Azure BlobFS Data Connector
The Azure BlobFS (ABFS) Data Connector enables federated SQL query on files stored in Azure Blob-compatible endpoints. This includes Azure BlobFS (abfss://
) and Azure Data Lake (adl://
) endpoints.
If a folder path is provided, all child files will be loaded.
File formats are specified using the file_format
parameter, as described in Object Store File Formats.
datasets:
- from: abfs://foocontainer/taxi_sample.csv
name: azure_test
params:
azure_account: spiceadls
azure_access_key: abc123==
file_format: csv
Dataset Schema Reference​
from
​
The ABFS-compatible URI to a folder or object in one of two forms:
from: abfs://<container>/<path>
with the account name configured usingabfs_account
parameter, orfrom: abfs://<container>@<account_name>.dfs.core.windows.net/<path>
name
​
The dataset name. This will be used as the table name within Spice.
Example: name: cool_dataset
SELECT COUNT(*) FROM cool_dataset
+----------+
| count(*) |
+----------+
| 6001215 |
+----------+
params
​
Basic parameters​
Parameter name | Description |
---|---|
abfs_account | Azure storage account name |
abfs_container_name | Azure storage container name |
abfs_sas_string | SAS Token to use for authorization |
abfs_endpoint | Storage endpoint to connect to. Defaults to https://{account}.blob.core.windows.net |
abfs_use_emulator | Connect to a locally-running Azure Storage emulator. Valid values are true or false |
abfs_allow_http | Allow insecure HTTP connections |
abfs_authority_host | Use an alternative authority host.

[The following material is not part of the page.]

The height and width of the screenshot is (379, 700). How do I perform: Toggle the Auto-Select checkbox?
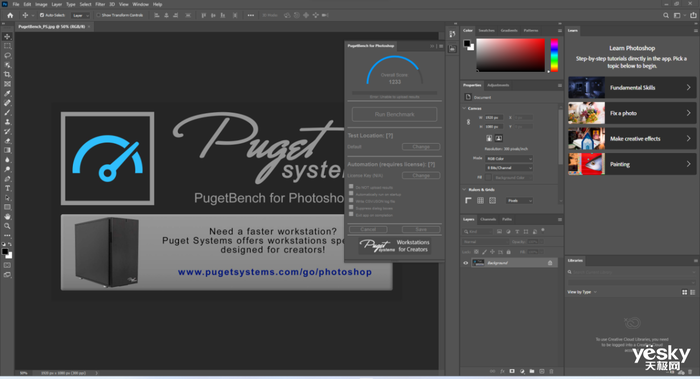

Defaults to https://login.microsoftonline.com |
abfs_proxy_url | Proxy URL to use when connecting |
abfs_proxy_ca_certificate | A trusted CA certificate for the proxy |
abfs_proxy_exludes | A list of hosts to exclude from proxy connections |
abfs_disable_tagging | Ignore any tags provided to put_opts |
hive_partitioning_enabled | Enable partitioning using hive-style partitioning from the folder structure. Defaults to false |
Authentication parameters​
The following parameters are used when authenticating with Azure. Only one of abfs_access_key
, abfs_bearer_token
, abfs_client_secret
or abfs_skip_signature
can be set at the same time. If none of these are set the connector will default to using a managed identity
Parameter name | Description |
---|---|
abfs_access_key | Secret access key to use when authenticating |
abfs_bearer_token | BEARER token to use when authenticating |
abfs_client_id | Client ID to use with the client authentication flow |
abfs_client_secret | Client Secret to use with the client authentication flow |
abfs_tenant_id | Tenant ID to use with client authentication flow |
abfs_skip_signature | Skip fetching credentials and skip signing requests. Used for interacting with public containers |
abfs_msi_endpoint | The endpoing to use for acquiring managed identity tokens |
abfs_federated_token_file | File path for acquiring Azure federated identity token in Kubernetes |
abfs_use_cli | Set to true to use the Azure CLI to acquire access tokens |
Retry parameters​
Parameter name | Description |
---|---|
abfs_max_retries | Maximum number of retries |
abfs_retry_timeout | Timeout for all retries. Accepts any duration string (i.e 5s , 1m , etc) |
abfs_backoff_initial_duration | How long to wait before the initial retry. Accepts any duration string (i.e 5s , 1m , etc) |
abfs_backoff_max_duration | Maximum length to wait for a retry. Accepts any duration string (i.e 5s , 1m , etc) |
abfs_backoff_base | Floating-point base of the exponential to use when backing off retries |
File format parameters​
File formats are specified using the file_format
parameter, as described in Object Store File Formats.
Examples​
Reading a CSV file using an Access Key​
datasets:
- from: abfs://foocontainer/taxi_sample.csv
name: azure_test
params:
abfs_account: spiceadls
abfs_access_key: abc123==
file_format: csv
Reading from a public container​
datasets:
- from: abfs://pubcontainer/taxi_sample.csv
name: pub_data
params:
abfs_account: spiceadls
abfs_skip_signature: true
file_format: csv
Using secrets for container and account name​
datasets:
# dummy_container will be overridden by the value in `abfs_container`
- from: abfs://dummy_container/my_csv.csv
name: prod_data
params:
abfs_account: ${ secrets:PROD_ACCOUNT }
abfs_container: ${ secrets:PROD_CONTAINER }
file_format: csv
Connecting to the Storage Emulator​
datasets:
- from: abfs://test_container/test_csv.csv
name: test_data
params:
abfs_use_emulator: true
file_format: csv
Authenticating using Client Authentication​
datasets:
- from: abfs://my_data/input.parquet
name: my_data
params:
abfs_tentant_id: B3E1A8F4-9D5B-4D3B-8D2E-1F4A9D5B4D3B
abfs_client_id: ${ secrets:MY_CLIENT_ID }
abfs_client_secret: ${ secrets:MY_CLIENT_SECRET }